Discussing a recent campaign event during which Sen. Hillary Clinton's voice broke while answering a question from the audience, several media figures have baselessly claimed that Clinton's actions were not "genuine" or were "pretend," including Glenn Beck, who said of the incident, "Hillary Clinton isn't just running for president, but she's also making a run for the best actress nomination." Michelle Malkin wrote that "[a]nyone who believes Hillary spontaneously teared up and got emotional on the campaign trail has been in a coma the last three decades."
William Kristol attributed Sen. Hillary Rodham Clinton's victory in the New Hampshire Democratic primary to "the tears," saying, "She pretended to cry; the women liked it." He added, "The women were sorry for her, and she won." Kristol is one of several media figures who described Clinton's actions as "calculated," reviving a characterization frequently made by the media that Clinton is "calculating."
On Fox News' Weekend Live, reporting on an incident involving Bill O'Reilly and an aide for Sen. Barack Obama, Brian Wilson said that "Obama staffers now say the confrontation got physical," but that O'Reilly "says it was heated but just verbal." But when Wilson had earlier interviewed O'Reilly about the incident, O'Reilly had repeatedly said he had "removed" or "gently removed" the Obama aide from in front of The O'Reilly Factor's camera.

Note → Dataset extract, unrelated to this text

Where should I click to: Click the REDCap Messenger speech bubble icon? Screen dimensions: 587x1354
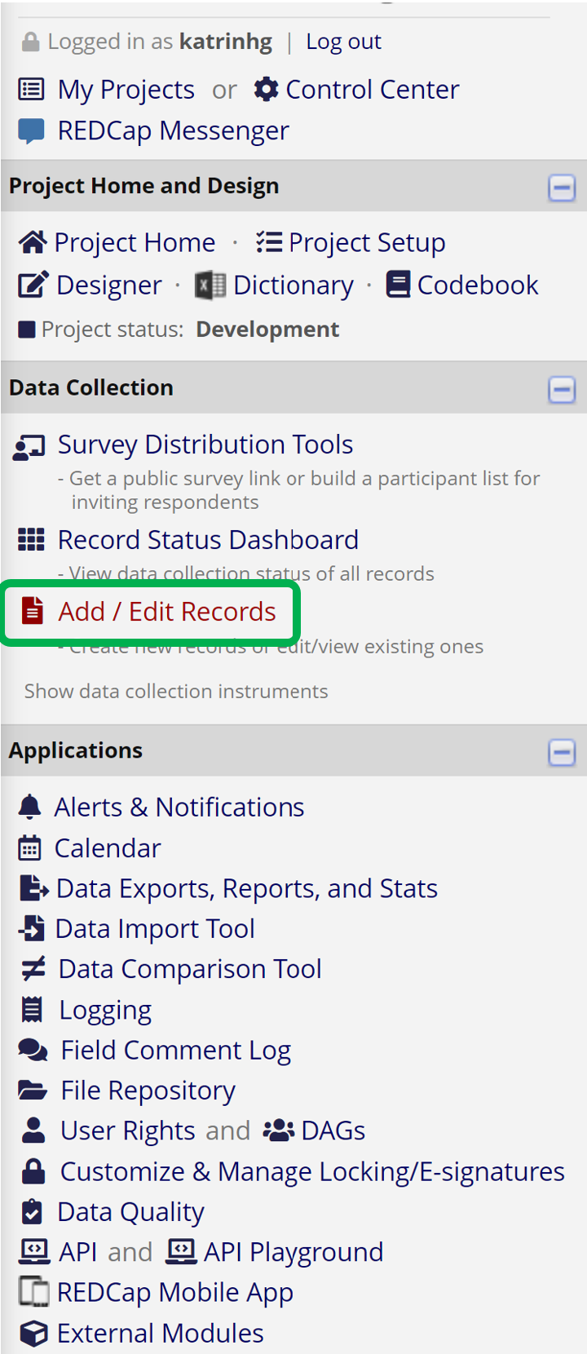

During ABC News' coverage of the ABC News-Facebook debates, correspondent Bianna Golodryga asserted that the fact that 66 percent of respondents answered yes when asked, "Could a Democratic president keep America safe?" "surprised us." But she did not say why those results were "surpris[ing]." Other media figures have previously asserted that Republicans have an advantage on issues of national security and terrorism, despite polls showing Democrats either tied or at a slight advantage against Republicans on that issue.
MSNBC Live anchor Tamron Hall aired a clip from an ad for Sen. John McCain's presidential campaign in which an announcer asserts, "Mitt Romney says the next president doesn't need foreign policy experience. John McCain for president." Hall called the ad a "straight-up target at Mitt Romney," but Hall did not note that McCain had delivered a speech the night before in which he said that "[t]he lesson of this election in Iowa is that, one, you can't buy an election in Iowa, and, two, negative campaigns don't work. They don't work there, and they don't work here in New Hampshire."
Numerous print media outlets reported on Sen. John McCain's assertion following the Iowa caucuses that "[t]he lesson of this election in Iowa is that ... negative campaigns don't work." But none of those articles noted that McCain has run negative TV and Web ads against Mitt Romney.
In articles on President Bush's December 20 press conference, the Associated Press, the Los Angeles Times, The New York Times, The Washington Post, and USA Today uncritically reported Bush's criticism of Congress for passing all but two of the fiscal year 2008 appropriations bills as a single omnibus appropriations bill "at the last minute, nearly three months after the end of the fiscal year." But none of the articles noted that during his seven years in the White House, Bush has never signed all of Congress' appropriations bills into law before the beginning of the fiscal year, and has on two occasions signed omnibus spending bills on dates later than that on which the fiscal year 2008 bill passed.